The Easel

7th March 2018

Sally Mann: A great artist who loves tumbling into trouble

Mann is from the US South and its history shows in her work – family, mortality, racism. Images of her young children naked brought both acclaim and controversy, the latter seemingly a 1990’s over-reaction. “[Her work] looks caught up in some warped romance with the past, which nonetheless looks greater than almost everything around it.” More images are here.

Answering Society’s Thorniest Problems, With Performance Art

Part profile of the artist Pope.L, part defence of performance art.  “[E]verything the artist touches is imbued with elements of theatre“– crawling Manhattan’s streets, sitting atop a tower eating the Wall St Journal, chaining himself to an ATM using a string of sausages. While only on “the periphery of fame, [Pope.L is] the most significant performance artist of our time”.

27th February 2018

Picking apart the Internet: An exhibition that addresses the elephant in the room

In 1991 the internet was just text and hyperlinks. Now it is so all-encompassing it influences our sense of ourselves, our sense of the truth. The art that it inspires has “alternative narratives”, suggesting experimentation more than consensus. “In many places, the exhibition is hard-going. The wall labels, inevitably, are Proustian — in length if not in spirit.”

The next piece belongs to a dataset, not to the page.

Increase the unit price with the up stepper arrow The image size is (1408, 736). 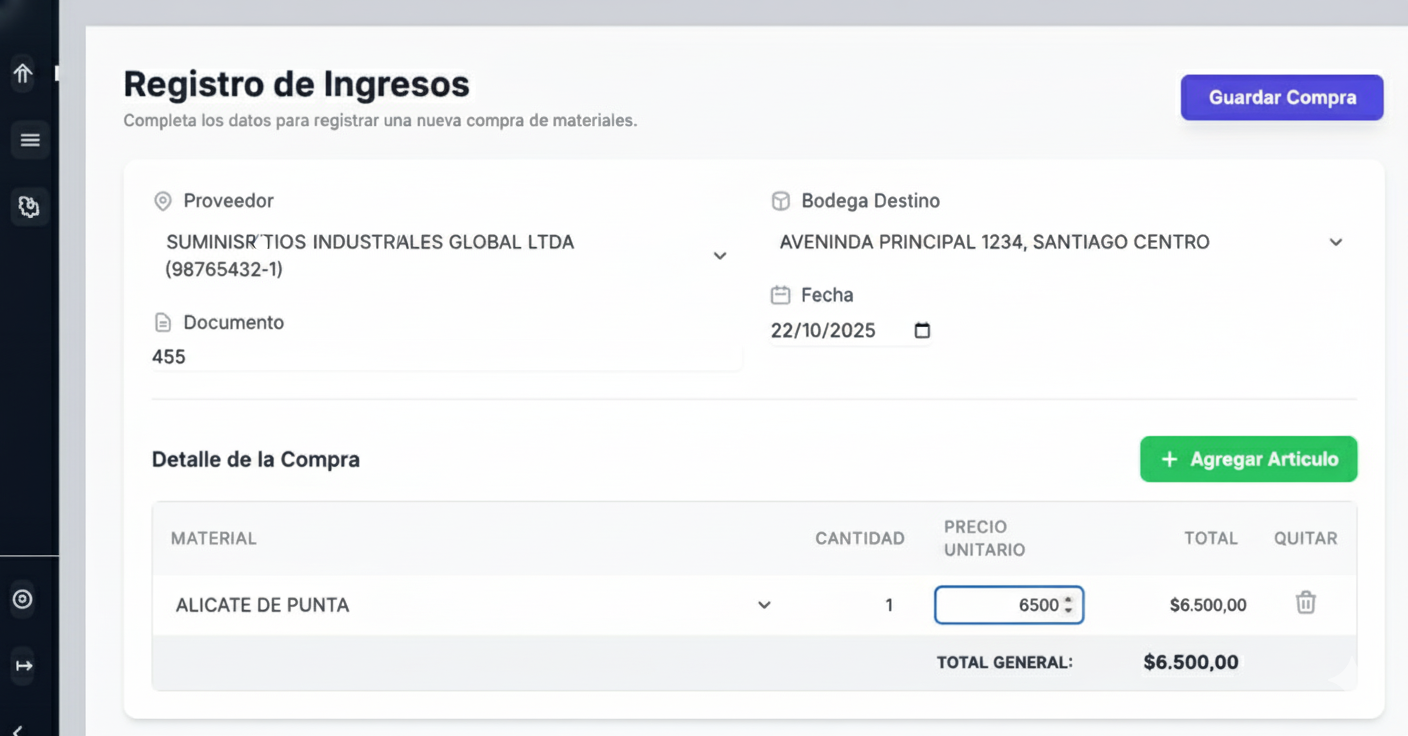pos(1068,600)
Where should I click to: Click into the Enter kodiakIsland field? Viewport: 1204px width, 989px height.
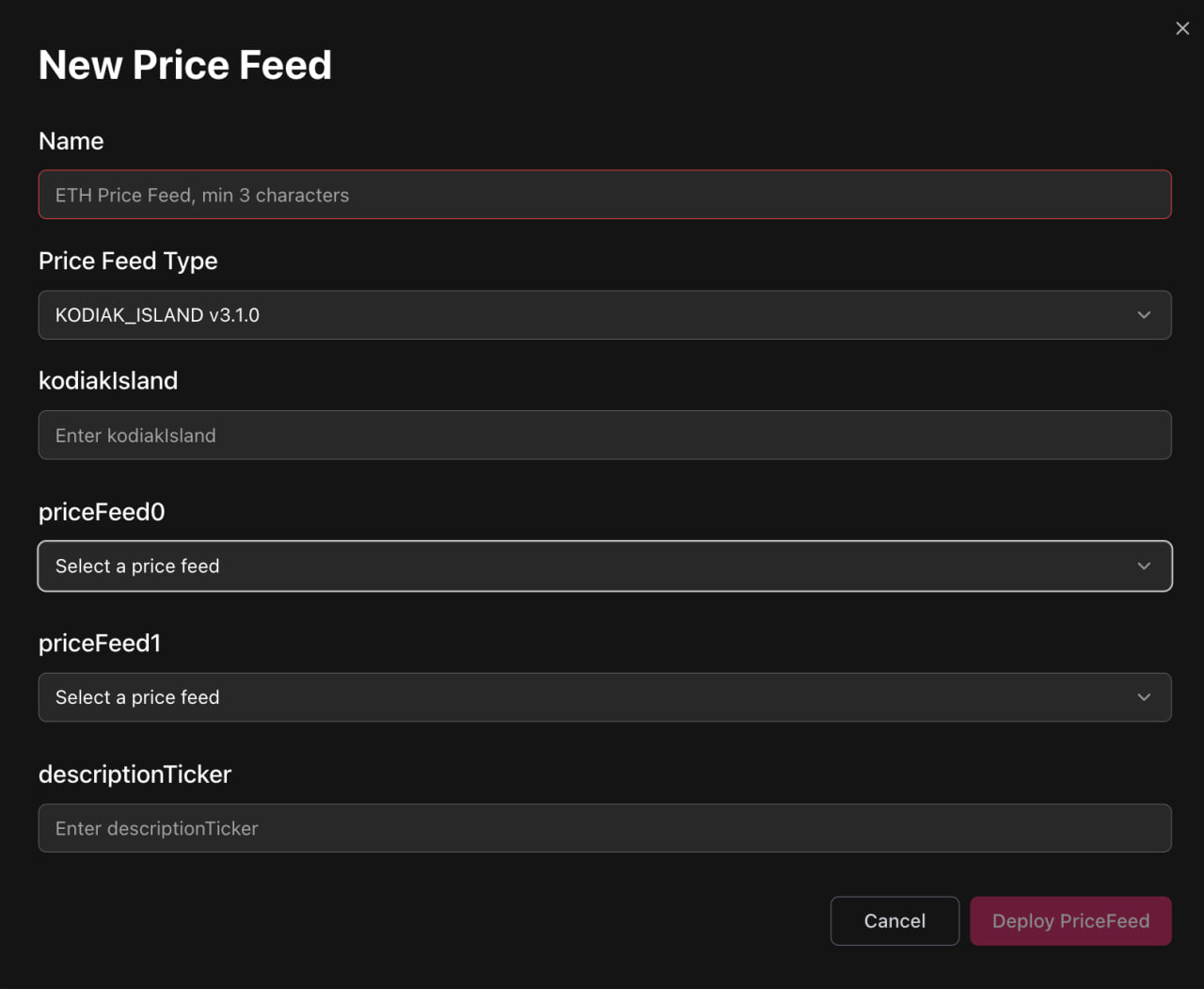click(604, 436)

Design Luminaries Remember The Extraordinary Wendell Castle

Did Castle make furniture or sculpture? He didn’t think there was any difference. His vision of “sculptural furniture” started with creations in laminated wood but blossomed with a move into bright plastics.  His signature creations were sinuous, biomorphic chairs and tables. In the view of one commentator “the most important post-war American furniture designer by a long shot.”

New Museum Triennial

The New Museum Triennial disappoints different critics in different ways. One grumbles that it “keeps its voice low”. Another says the show is “a glass one-quarter full”. A source of this irritation is its belaboured politics. It is “easy listening art … letting us bask in feel-good consensus.” Overall, there are too few works that “are satisfied to be artworks, not instigations.”

When Artists Move from the Margins to the Center

‘Outsider art’ is a slippery concept. As the writer suggests, it mostly refers to artists who, because of poverty or institutionalisation, are at the margins of the art world. More important, though, is what our eyes see: “exemplars of vitality, ingenuity, sincerity, and a bracing lack of polish … It’s inconceivable the significance of outsider art will ever recede from view.” Multiple images are here.